OpenAI proudly debuted ChatGPT search in October as the next phase for search engines. The company boasted that the new feature combined ChatGPT’s conversational skills with the best web search tools, offering real-time information in a more useful form than any list of links. According to a recent judgement by Columbia University’s Tow Center for Digital Journalism, that celebration may have been premature. The report shows that ChatGPT has a somewhat lassie-faire attitude toward accuracy, attribution, and basic reality when searching for news stories.
What’s particularly striking is that the problems occur regardless of whether a publication blocks OpenAI’s web crawlers or has an official licensing agreement with OpenAI for its content. The study tested 200 quotes from 20 publications and asked ChatGPT to source them. The results were everywhere.
Sometimes the chatbot was right. Other times, quotes were attributed to the wrong outlet or a source was simply made up. OpenAI’s partners, including The Wall Street Journal, the Atlantic Ocean, and Axel Springer and Meredith’s publications sometimes did better, but not with any consistency.
Gambling on accuracy when asking ChatGPT for the news is not what OpenAI or its partners want. The deals were announced as a way for OpenAI to support journalism while improving the accuracy of ChatGPT. When ChatGPT turned to Politicspublished by Axel Springer, for quotes the speaker was often not the one quoting the chatbot.
AI news to lose
The short answer to the problem is simply ChatGPT’s method of finding and processing information. The web crawlers ChatGPT uses to access data may perform perfectly, but the AI model underlying ChatGPT can still make mistakes and hallucinate. Licensed access to content does not change that basic fact.

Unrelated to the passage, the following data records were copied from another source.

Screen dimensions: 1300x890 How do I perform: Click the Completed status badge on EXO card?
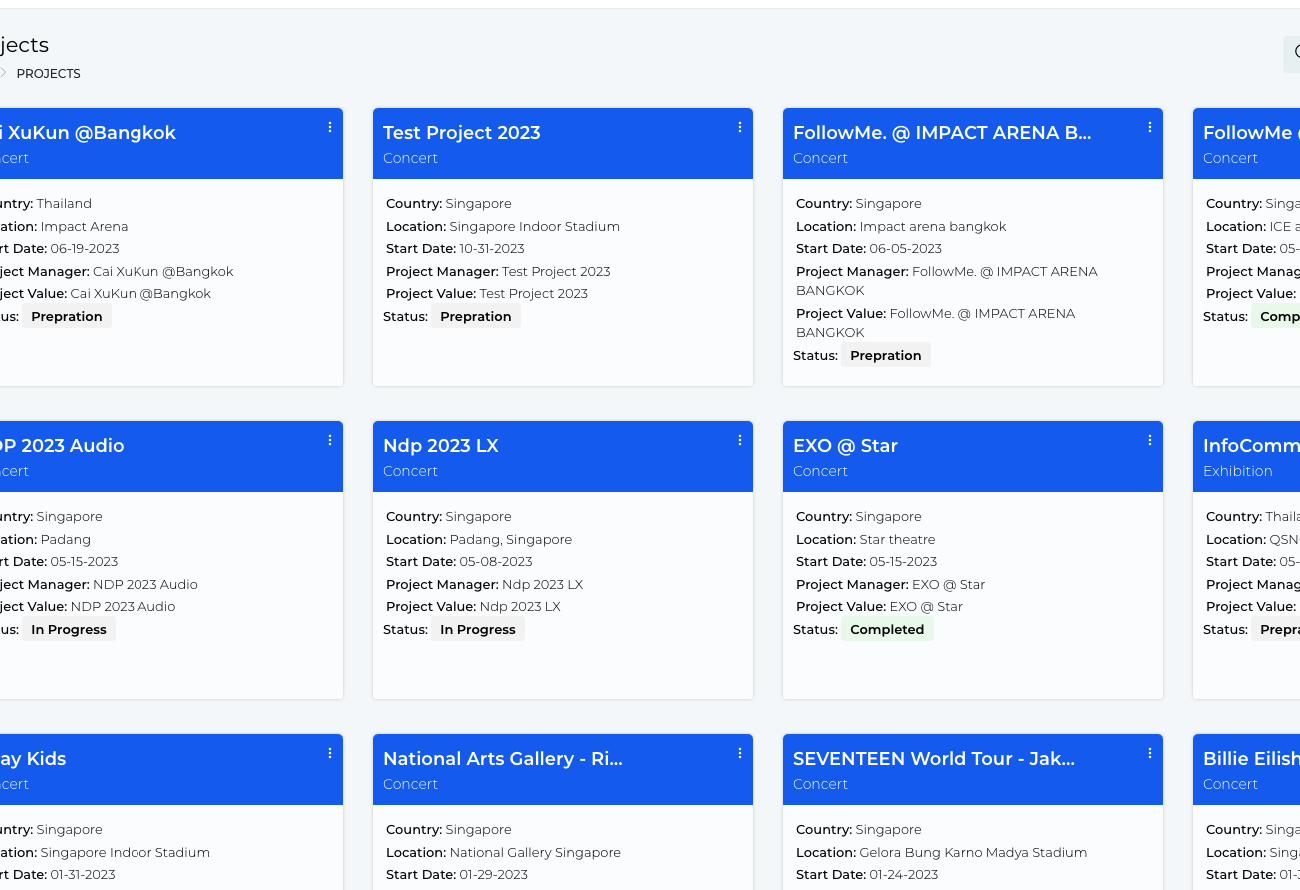[x=886, y=630]
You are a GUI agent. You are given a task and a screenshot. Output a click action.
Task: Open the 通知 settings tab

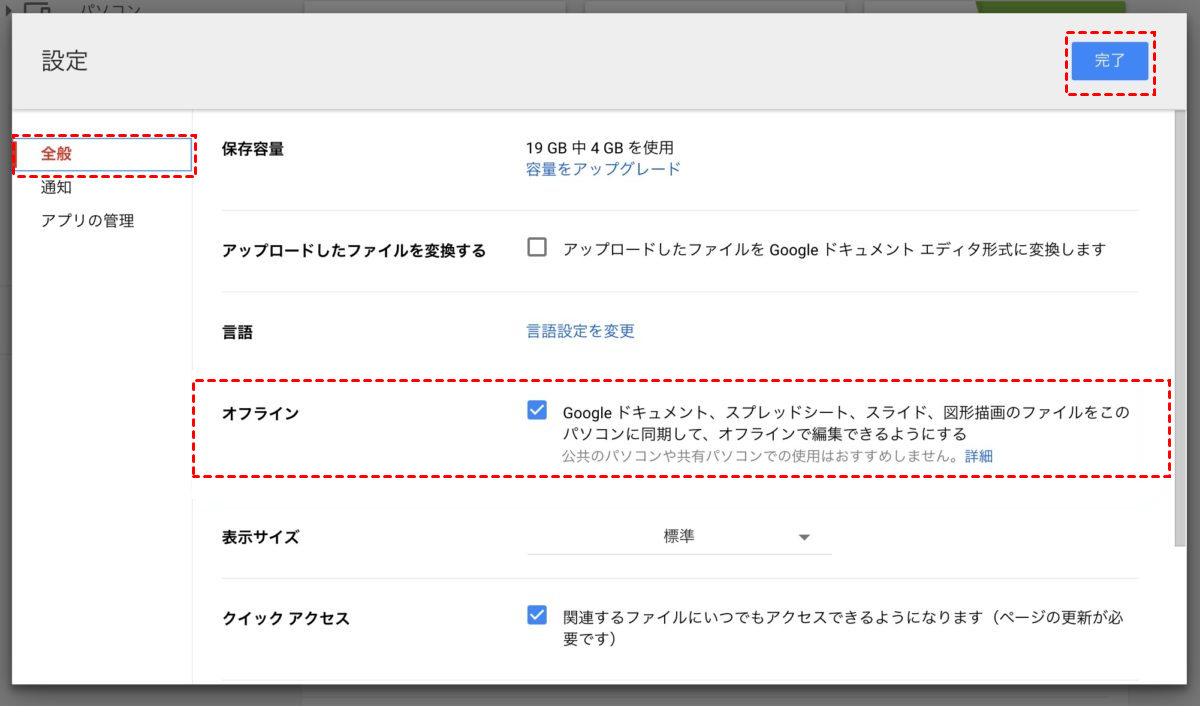click(x=57, y=187)
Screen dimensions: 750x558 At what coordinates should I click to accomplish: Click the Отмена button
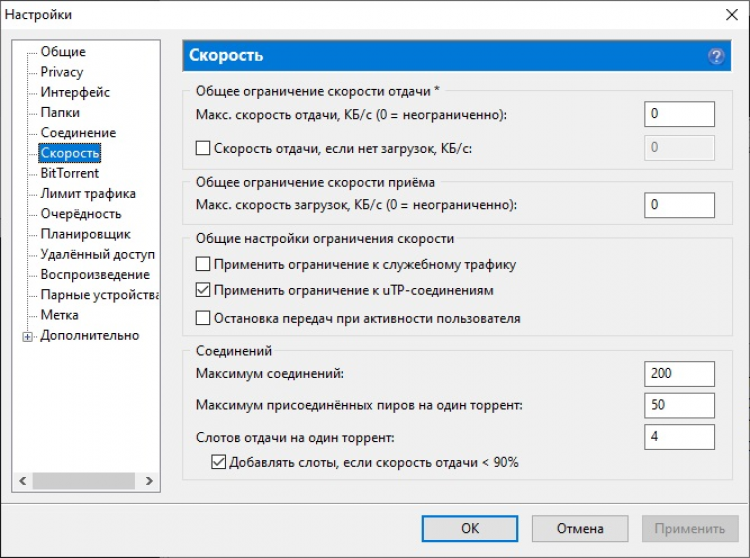coord(580,528)
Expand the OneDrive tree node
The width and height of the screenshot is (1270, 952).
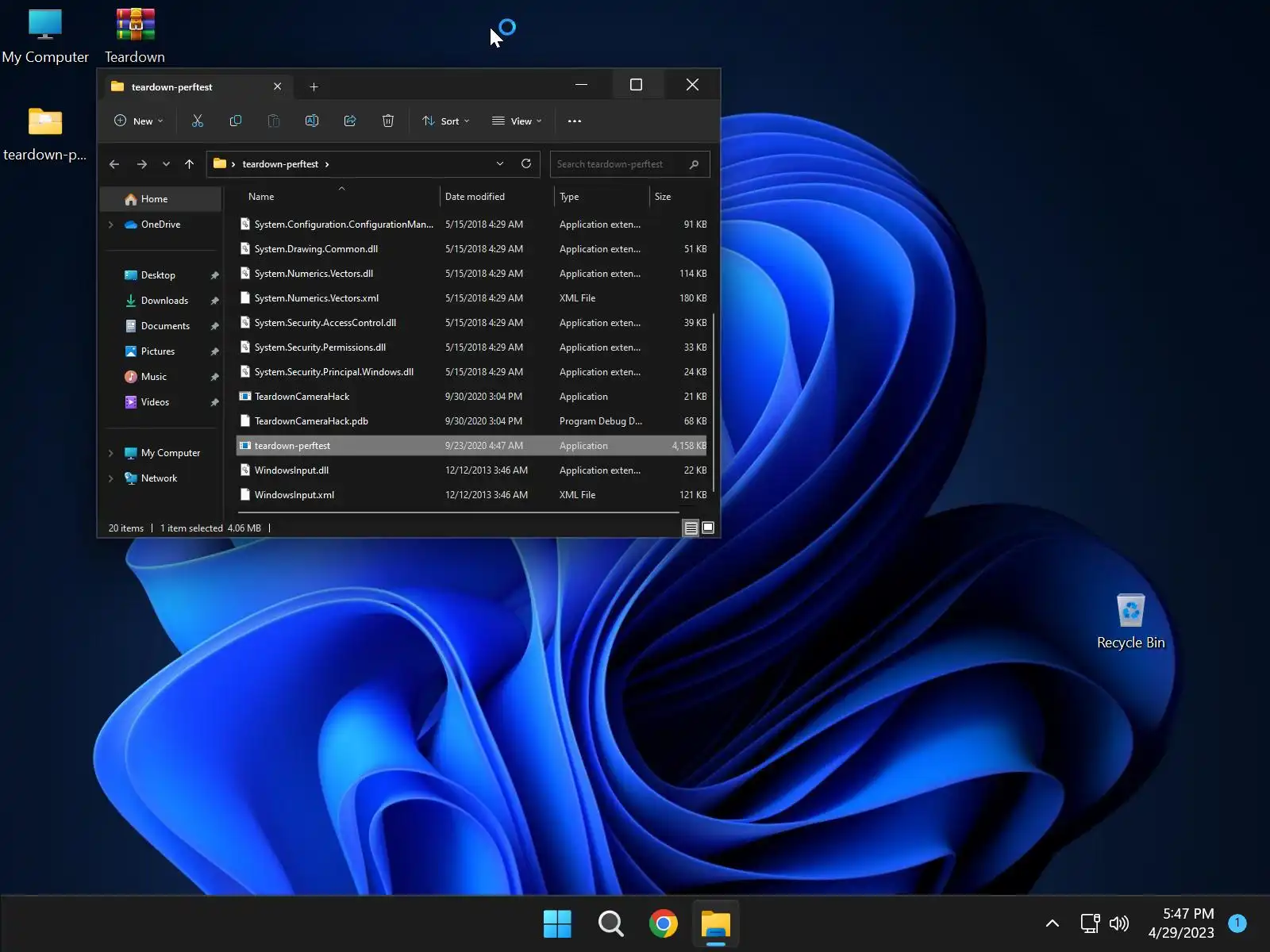(111, 225)
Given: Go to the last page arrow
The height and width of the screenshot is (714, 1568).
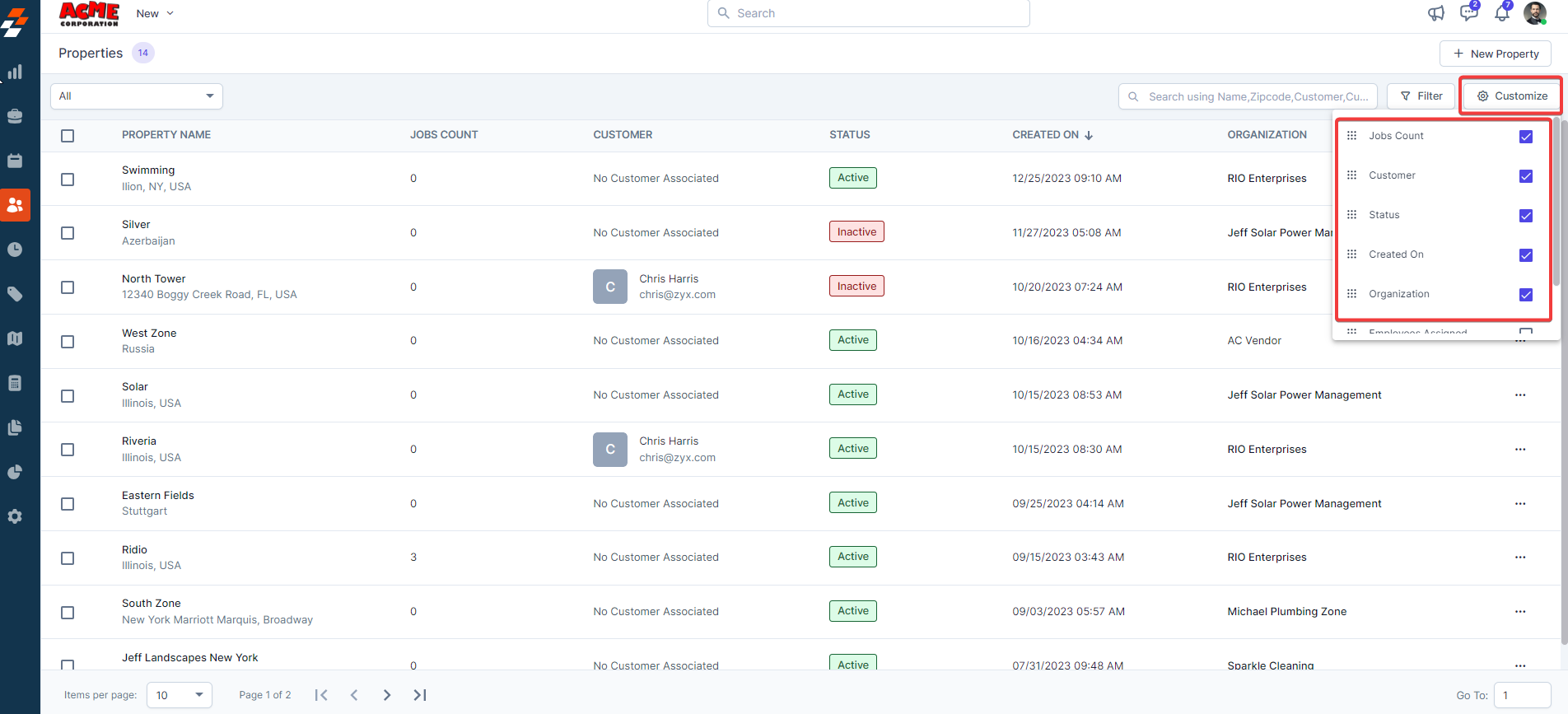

Of course, if a publication blocks web crawlers, ChatGPT can accurately go from newshound to wolf in sheep’s clothing. Outlets that use robots.txt files to keep ChatGPT away from their content, such as The New York Times, let the AI plod along and come up with sources, instead of saying it doesn’t have an answer for you. More than a third of the responses in the report fit this description. That’s more than a small encryption solution. Worse still, if ChatGPT were unable to access legitimate sources, it would turn to places where the same content was published without permission, perpetuating plagiarism.
Ultimately, AI misattribution is not as big of a problem as the implications for journalism and AI tools like ChatGPT. OpenAI wants ChatGPT search to be the place people go for fast, reliable answers that are properly linked and cited. Failure to do so will undermine confidence in both AI and the journalism that encapsulates it. For OpenAI’s partners, the revenue from their licensing agreement may not be worth the lost traffic due to unreliable links and citations.
So while ChatGPT search can be a boon for many activities, you’ll want to check those links if you want to make sure the AI isn’t hallucinating answers from the Internet.